--- Start of LISTING ---
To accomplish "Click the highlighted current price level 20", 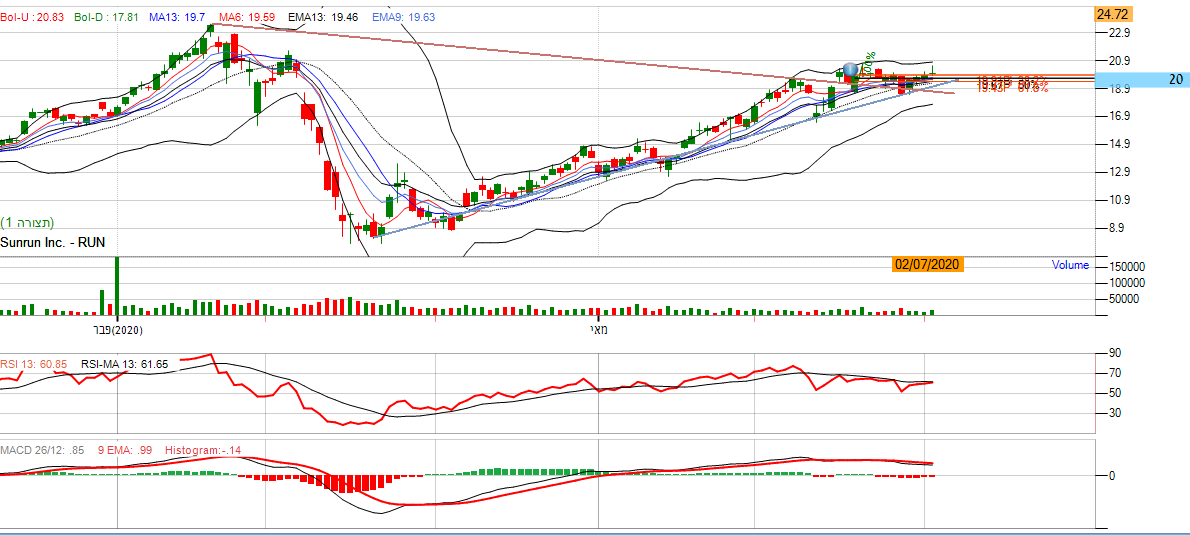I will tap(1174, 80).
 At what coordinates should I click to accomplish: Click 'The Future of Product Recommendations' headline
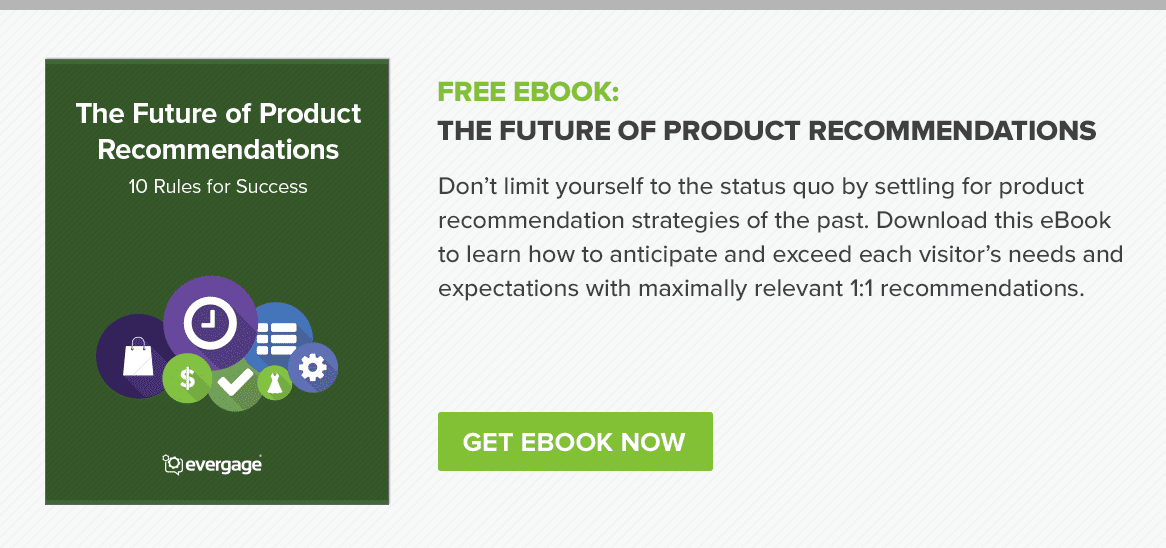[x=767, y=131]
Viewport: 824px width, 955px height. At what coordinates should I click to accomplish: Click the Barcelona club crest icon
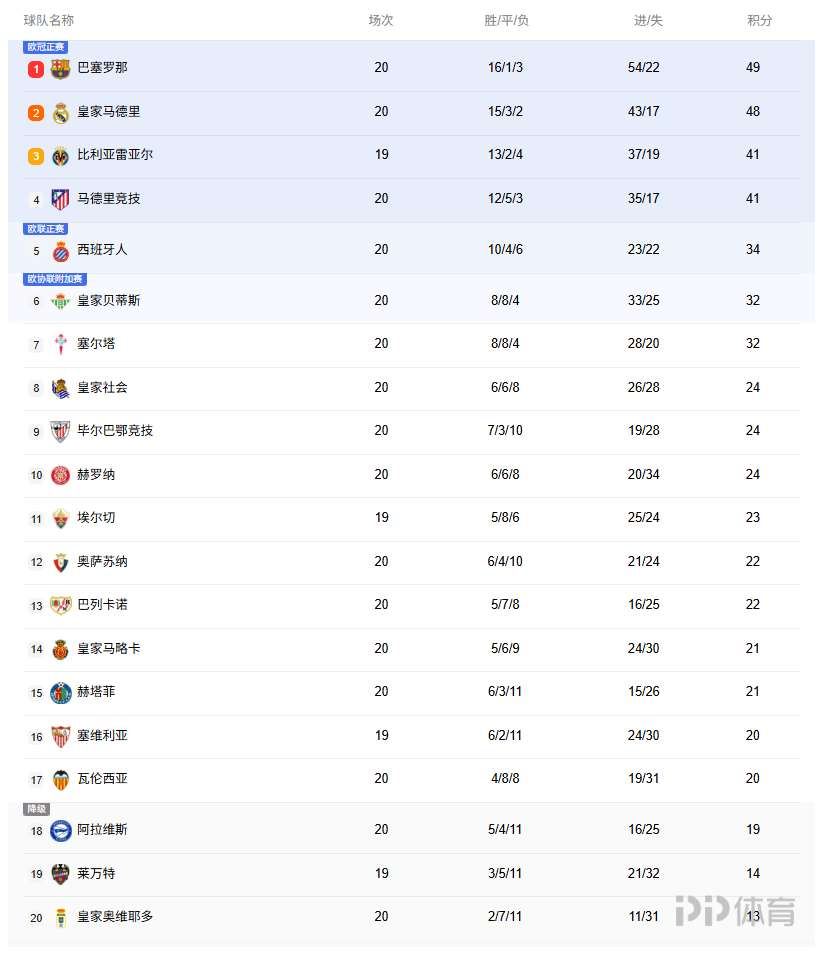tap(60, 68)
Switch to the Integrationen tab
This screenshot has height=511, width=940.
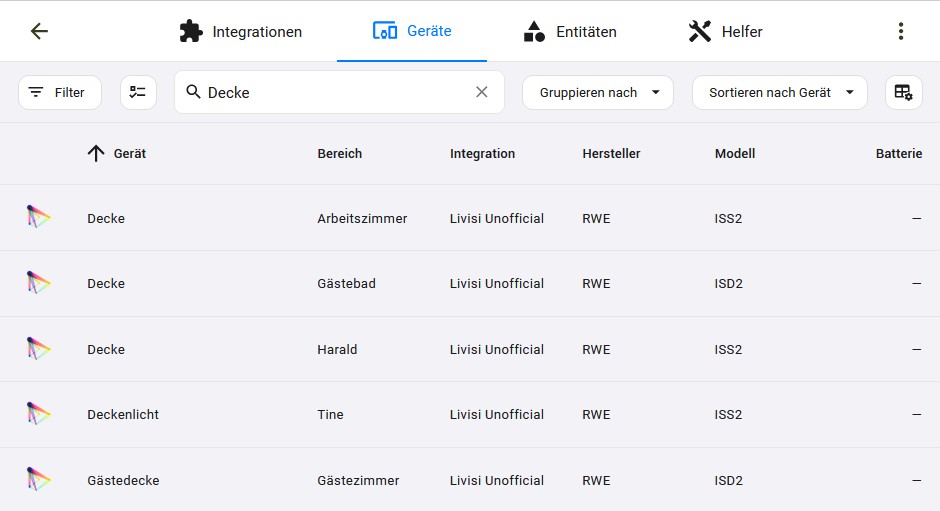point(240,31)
--- End of LISTING ---
--- Start of LISTING ---
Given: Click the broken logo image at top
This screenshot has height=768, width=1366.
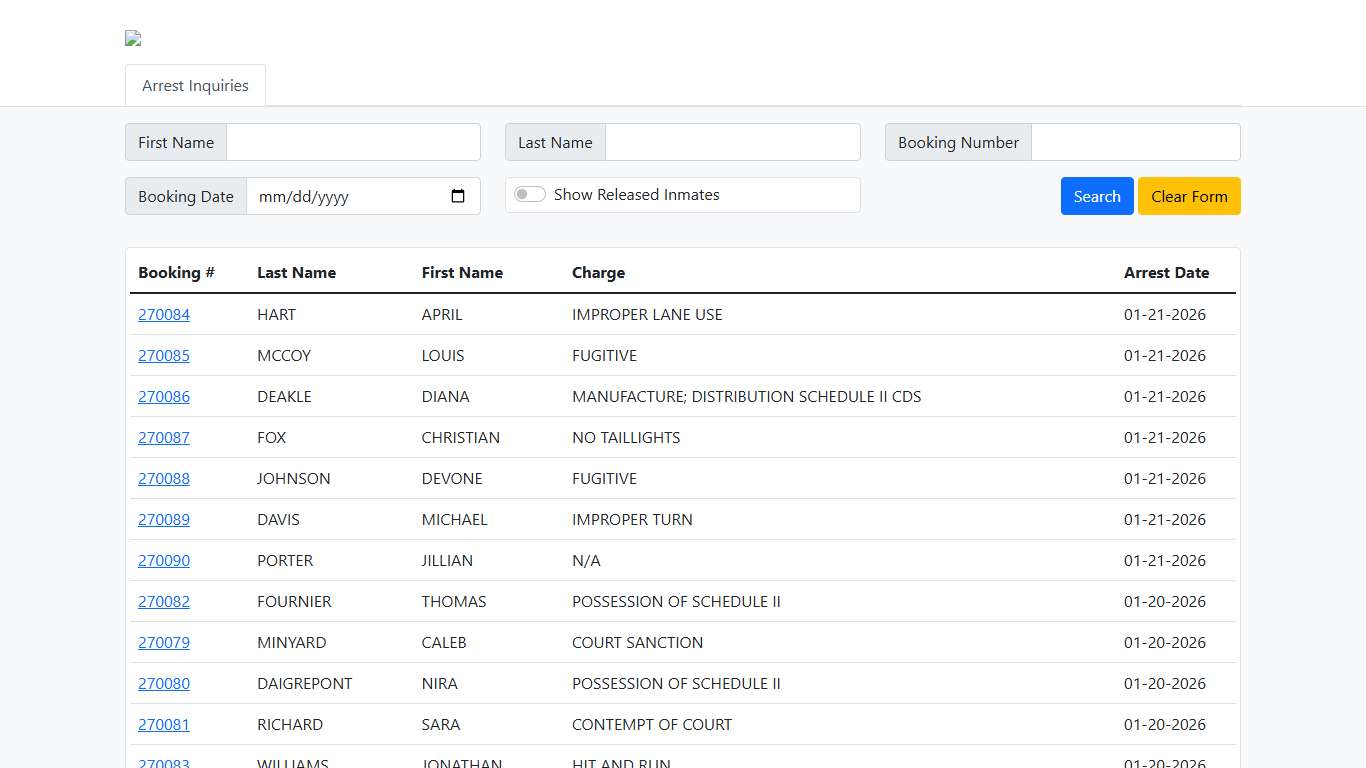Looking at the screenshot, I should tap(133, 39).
--- End of LISTING ---
** EXERCISE INSTRUCTIONS **
Rewrite everything from the line containing "Switch to the Integrationen tab" down to the line containing "point(240,31)", changing "tab" to "panel" and keeping the rest the same. Leave the pictures out.

** WRITTEN RESPONSE **
Switch to the Integrationen panel
This screenshot has height=511, width=940.
point(240,31)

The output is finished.